● Element and text position data:
= = = = =

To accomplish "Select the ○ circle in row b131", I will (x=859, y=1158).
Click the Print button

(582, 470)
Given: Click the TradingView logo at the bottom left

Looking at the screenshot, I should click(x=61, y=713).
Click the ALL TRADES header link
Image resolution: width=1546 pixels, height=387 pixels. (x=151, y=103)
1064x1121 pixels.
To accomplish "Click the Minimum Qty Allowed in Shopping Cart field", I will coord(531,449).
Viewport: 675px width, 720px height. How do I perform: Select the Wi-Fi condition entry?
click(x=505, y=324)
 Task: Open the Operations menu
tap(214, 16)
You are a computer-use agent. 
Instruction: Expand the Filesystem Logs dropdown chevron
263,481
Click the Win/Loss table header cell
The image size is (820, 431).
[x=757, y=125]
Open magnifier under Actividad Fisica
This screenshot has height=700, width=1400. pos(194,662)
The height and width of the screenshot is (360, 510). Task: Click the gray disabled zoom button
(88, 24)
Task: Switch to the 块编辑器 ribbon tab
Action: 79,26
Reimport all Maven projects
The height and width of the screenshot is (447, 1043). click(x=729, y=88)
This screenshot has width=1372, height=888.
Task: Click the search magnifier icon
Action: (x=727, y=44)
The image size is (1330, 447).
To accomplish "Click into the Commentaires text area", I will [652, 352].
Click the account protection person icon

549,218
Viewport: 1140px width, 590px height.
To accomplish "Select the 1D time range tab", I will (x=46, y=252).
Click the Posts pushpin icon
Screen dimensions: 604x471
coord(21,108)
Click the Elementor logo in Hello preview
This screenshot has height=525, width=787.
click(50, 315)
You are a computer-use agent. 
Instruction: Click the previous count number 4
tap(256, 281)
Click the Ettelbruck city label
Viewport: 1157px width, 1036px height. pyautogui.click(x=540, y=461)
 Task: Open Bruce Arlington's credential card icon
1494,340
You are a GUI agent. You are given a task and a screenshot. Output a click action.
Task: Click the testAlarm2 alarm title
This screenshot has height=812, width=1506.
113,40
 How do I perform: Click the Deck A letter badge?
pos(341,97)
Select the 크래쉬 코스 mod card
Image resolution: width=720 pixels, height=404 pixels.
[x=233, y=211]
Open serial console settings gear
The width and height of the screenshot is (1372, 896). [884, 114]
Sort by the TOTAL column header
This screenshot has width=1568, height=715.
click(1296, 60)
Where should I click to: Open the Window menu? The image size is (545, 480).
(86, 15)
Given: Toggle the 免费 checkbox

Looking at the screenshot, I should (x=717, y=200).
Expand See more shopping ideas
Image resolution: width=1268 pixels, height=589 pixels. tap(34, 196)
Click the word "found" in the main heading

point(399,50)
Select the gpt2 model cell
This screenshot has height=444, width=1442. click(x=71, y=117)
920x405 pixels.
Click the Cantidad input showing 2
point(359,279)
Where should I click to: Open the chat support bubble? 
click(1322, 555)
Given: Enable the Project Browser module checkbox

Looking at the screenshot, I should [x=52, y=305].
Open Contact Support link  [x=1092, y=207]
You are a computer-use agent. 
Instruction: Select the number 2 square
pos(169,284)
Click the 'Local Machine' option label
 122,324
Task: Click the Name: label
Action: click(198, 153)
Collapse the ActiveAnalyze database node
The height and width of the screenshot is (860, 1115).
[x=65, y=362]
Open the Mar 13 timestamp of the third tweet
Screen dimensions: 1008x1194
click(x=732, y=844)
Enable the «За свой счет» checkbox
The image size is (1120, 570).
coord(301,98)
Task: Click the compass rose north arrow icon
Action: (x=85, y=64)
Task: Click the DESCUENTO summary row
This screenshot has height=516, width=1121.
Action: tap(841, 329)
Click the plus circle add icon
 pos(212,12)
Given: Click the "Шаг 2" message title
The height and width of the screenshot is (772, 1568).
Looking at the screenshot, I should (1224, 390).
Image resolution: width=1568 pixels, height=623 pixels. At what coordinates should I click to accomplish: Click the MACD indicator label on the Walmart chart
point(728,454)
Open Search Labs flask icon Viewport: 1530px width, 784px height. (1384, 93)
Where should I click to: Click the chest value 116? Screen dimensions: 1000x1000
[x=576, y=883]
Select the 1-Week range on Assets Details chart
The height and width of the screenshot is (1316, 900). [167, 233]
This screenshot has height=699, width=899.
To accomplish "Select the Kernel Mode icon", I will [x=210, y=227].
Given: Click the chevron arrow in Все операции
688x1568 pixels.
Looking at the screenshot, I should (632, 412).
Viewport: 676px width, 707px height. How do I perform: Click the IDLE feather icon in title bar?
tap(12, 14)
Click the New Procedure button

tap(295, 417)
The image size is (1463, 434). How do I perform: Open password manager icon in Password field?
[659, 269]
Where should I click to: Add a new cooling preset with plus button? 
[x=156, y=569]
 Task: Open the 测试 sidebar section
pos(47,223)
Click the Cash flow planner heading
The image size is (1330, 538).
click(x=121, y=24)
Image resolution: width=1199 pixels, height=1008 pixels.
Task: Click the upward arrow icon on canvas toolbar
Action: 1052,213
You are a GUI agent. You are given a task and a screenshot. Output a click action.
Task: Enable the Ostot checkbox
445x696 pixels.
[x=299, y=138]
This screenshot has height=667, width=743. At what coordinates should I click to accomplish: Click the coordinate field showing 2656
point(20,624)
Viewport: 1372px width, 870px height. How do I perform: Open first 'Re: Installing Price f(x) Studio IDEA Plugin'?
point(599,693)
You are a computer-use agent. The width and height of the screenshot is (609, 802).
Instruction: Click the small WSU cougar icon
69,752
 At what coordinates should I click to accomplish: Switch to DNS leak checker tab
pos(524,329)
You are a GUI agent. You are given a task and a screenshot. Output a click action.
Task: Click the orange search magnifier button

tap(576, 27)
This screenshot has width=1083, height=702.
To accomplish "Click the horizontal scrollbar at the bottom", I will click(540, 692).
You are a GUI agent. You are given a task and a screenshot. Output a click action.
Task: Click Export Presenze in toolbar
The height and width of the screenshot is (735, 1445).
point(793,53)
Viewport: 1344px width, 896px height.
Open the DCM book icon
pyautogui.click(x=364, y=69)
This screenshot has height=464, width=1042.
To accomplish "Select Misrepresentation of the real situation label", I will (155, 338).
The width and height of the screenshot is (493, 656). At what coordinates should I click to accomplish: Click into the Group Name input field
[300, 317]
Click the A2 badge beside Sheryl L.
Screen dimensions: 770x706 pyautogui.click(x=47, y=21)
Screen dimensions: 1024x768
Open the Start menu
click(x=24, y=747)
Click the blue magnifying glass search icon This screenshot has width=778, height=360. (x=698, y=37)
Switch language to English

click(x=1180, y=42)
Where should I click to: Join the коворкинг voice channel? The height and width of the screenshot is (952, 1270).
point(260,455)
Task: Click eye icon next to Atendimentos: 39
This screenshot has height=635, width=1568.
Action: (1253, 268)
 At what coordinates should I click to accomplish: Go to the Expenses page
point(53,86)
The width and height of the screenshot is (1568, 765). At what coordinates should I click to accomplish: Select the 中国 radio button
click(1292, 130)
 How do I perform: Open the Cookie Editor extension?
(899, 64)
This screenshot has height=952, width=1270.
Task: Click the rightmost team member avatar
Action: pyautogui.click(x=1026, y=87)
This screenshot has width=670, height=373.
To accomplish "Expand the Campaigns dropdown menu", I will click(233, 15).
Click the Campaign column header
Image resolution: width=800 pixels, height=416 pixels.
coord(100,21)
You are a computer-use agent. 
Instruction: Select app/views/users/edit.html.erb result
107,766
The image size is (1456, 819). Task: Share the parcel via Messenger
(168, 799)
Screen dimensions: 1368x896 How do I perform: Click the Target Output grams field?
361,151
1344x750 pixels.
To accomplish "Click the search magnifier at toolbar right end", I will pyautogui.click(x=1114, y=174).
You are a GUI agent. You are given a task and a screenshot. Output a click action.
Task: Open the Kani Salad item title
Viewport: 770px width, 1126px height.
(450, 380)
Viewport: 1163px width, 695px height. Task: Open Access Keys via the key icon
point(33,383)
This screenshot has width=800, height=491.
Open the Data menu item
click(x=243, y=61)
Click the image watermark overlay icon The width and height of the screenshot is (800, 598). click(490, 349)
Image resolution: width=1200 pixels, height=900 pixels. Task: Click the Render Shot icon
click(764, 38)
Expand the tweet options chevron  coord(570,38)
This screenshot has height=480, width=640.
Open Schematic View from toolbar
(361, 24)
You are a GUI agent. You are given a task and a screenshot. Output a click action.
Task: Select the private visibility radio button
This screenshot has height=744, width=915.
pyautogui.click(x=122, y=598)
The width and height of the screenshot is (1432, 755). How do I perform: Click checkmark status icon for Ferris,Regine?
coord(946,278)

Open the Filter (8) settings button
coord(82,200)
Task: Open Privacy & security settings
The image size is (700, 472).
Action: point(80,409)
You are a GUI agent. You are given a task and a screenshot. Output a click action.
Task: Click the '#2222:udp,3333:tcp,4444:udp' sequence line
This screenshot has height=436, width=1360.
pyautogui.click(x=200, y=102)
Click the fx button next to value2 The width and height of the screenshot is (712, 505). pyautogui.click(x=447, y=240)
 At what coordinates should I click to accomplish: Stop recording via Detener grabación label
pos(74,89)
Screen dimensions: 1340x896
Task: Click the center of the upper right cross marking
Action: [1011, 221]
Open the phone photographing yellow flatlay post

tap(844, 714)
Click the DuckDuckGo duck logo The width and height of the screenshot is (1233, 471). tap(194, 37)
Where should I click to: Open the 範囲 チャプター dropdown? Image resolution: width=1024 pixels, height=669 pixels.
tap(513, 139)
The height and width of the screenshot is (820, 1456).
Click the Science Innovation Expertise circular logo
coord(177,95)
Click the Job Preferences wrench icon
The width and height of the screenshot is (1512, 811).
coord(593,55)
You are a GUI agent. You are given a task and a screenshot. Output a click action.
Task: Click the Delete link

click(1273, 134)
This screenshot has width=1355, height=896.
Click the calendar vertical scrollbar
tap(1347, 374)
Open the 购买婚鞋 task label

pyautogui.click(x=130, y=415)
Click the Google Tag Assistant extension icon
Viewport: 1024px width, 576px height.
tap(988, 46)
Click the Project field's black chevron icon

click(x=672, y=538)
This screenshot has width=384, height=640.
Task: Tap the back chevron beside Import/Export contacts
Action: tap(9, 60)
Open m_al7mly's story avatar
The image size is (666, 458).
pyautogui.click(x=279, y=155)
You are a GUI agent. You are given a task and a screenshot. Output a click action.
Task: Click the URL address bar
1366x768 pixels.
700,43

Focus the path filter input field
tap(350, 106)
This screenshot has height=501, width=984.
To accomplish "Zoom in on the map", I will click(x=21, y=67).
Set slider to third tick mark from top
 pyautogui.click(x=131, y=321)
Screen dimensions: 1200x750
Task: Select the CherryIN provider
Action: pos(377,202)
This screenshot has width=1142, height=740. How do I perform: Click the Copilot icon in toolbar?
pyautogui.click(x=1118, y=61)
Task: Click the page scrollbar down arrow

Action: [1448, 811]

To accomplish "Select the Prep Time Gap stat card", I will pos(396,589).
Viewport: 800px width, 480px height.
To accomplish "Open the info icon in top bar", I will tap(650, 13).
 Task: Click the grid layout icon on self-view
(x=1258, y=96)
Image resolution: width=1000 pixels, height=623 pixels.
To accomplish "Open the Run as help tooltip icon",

= = = = =

● SHORT EXERCISE: Please gather every line of the material above that contains the string "showing", and copy each of those lines in full.

● ANSWER TO THE PROBLEM:
Click the Cantidad input showing 2
This screenshot has height=667, width=743. At what coordinates should I click to accomplish: Click the coordinate field showing 2656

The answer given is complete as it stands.